About this exercise
Report every line of the records beneath this task that holds the string "Given".

The records
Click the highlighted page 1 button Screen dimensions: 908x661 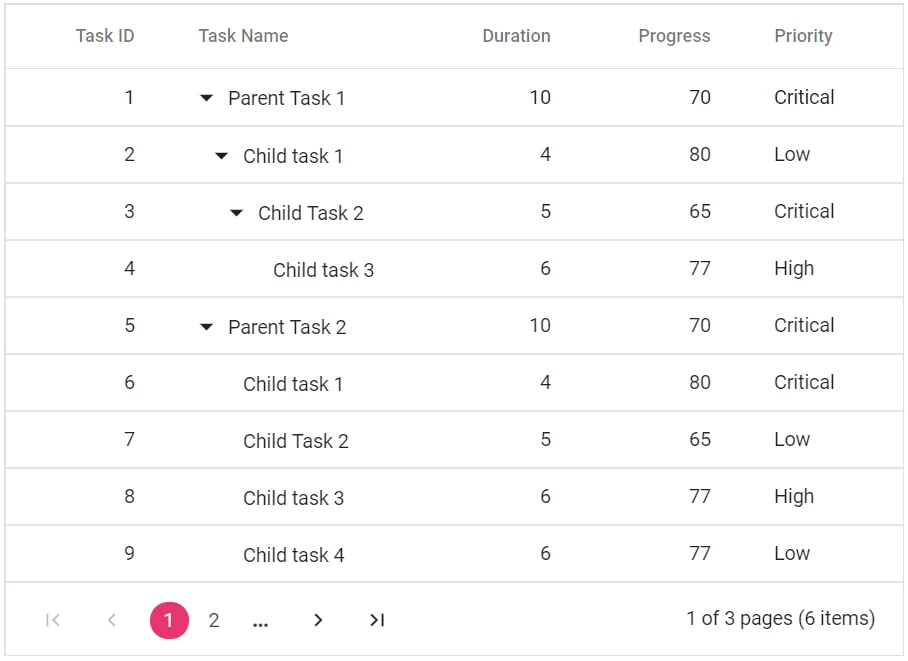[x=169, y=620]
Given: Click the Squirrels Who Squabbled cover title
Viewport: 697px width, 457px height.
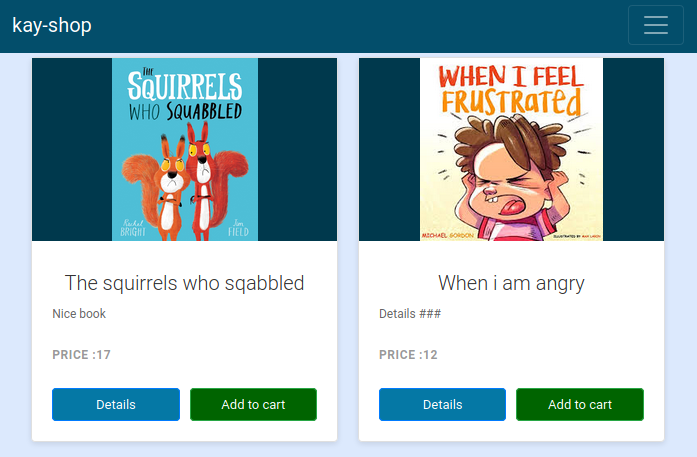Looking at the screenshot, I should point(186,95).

...

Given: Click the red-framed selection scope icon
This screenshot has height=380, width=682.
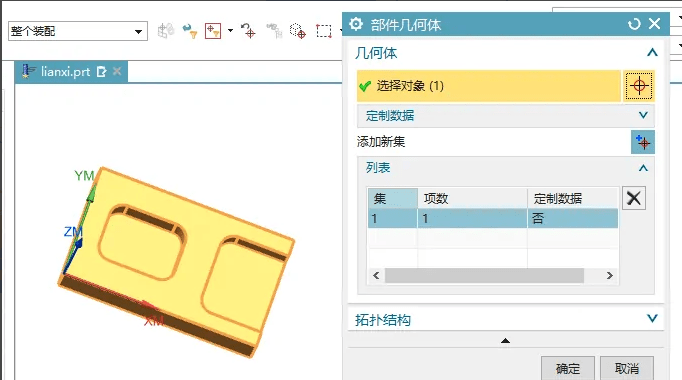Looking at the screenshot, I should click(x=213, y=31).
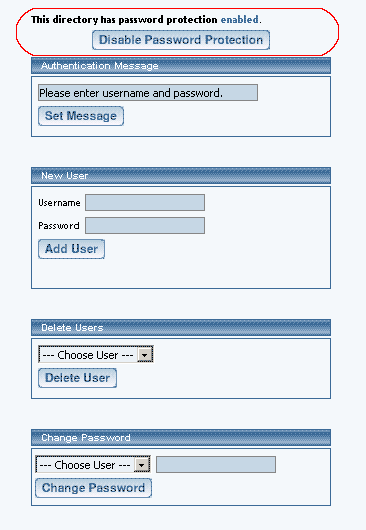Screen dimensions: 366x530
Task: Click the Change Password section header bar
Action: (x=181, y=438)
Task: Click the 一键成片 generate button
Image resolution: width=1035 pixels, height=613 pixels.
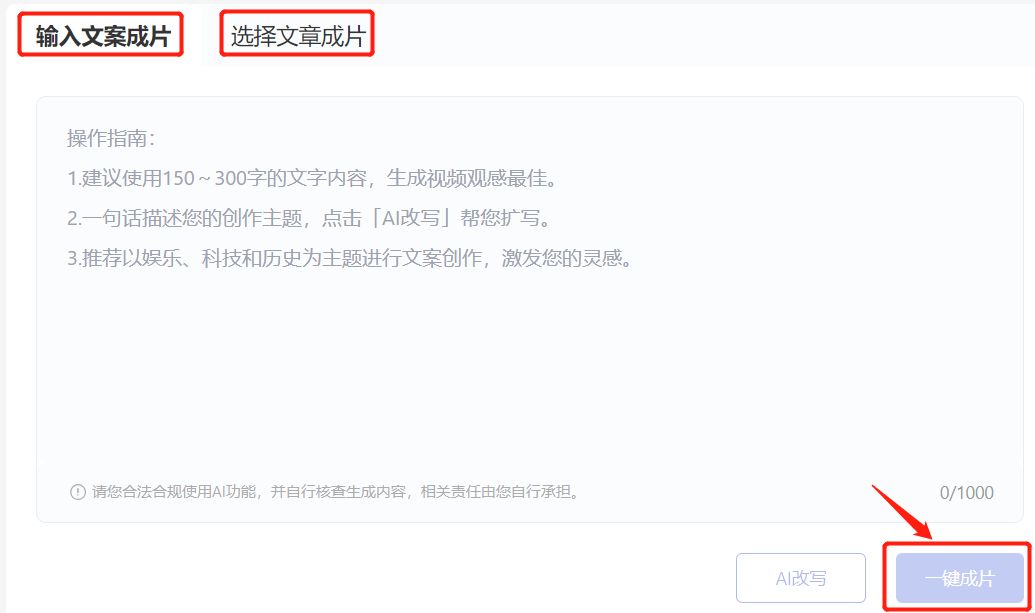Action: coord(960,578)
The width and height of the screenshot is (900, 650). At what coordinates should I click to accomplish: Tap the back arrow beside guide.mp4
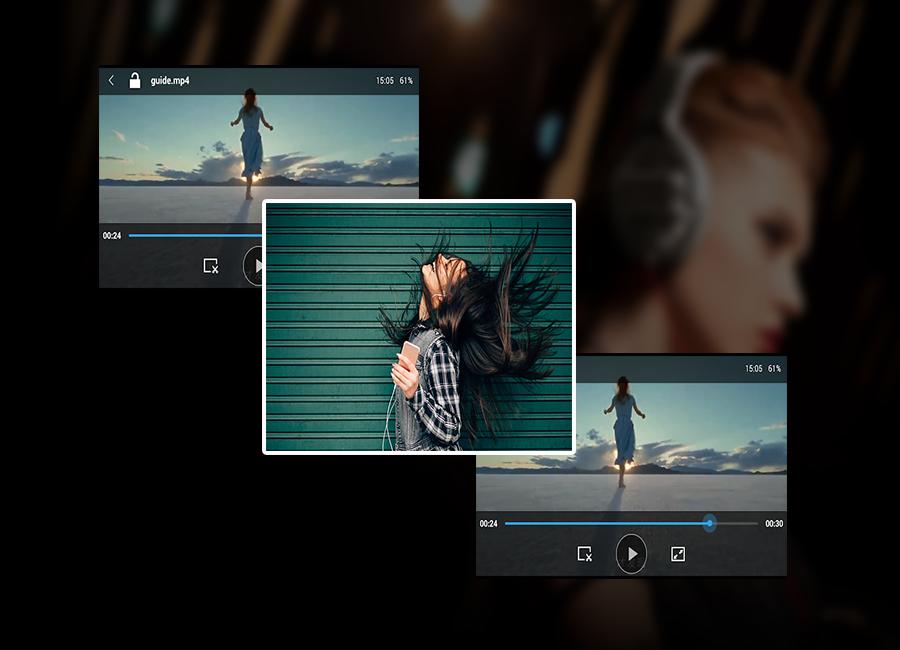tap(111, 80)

Final answer
Given: Click the Squirrels Who Squabbled cover title
Given: Click the red-framed selection scope icon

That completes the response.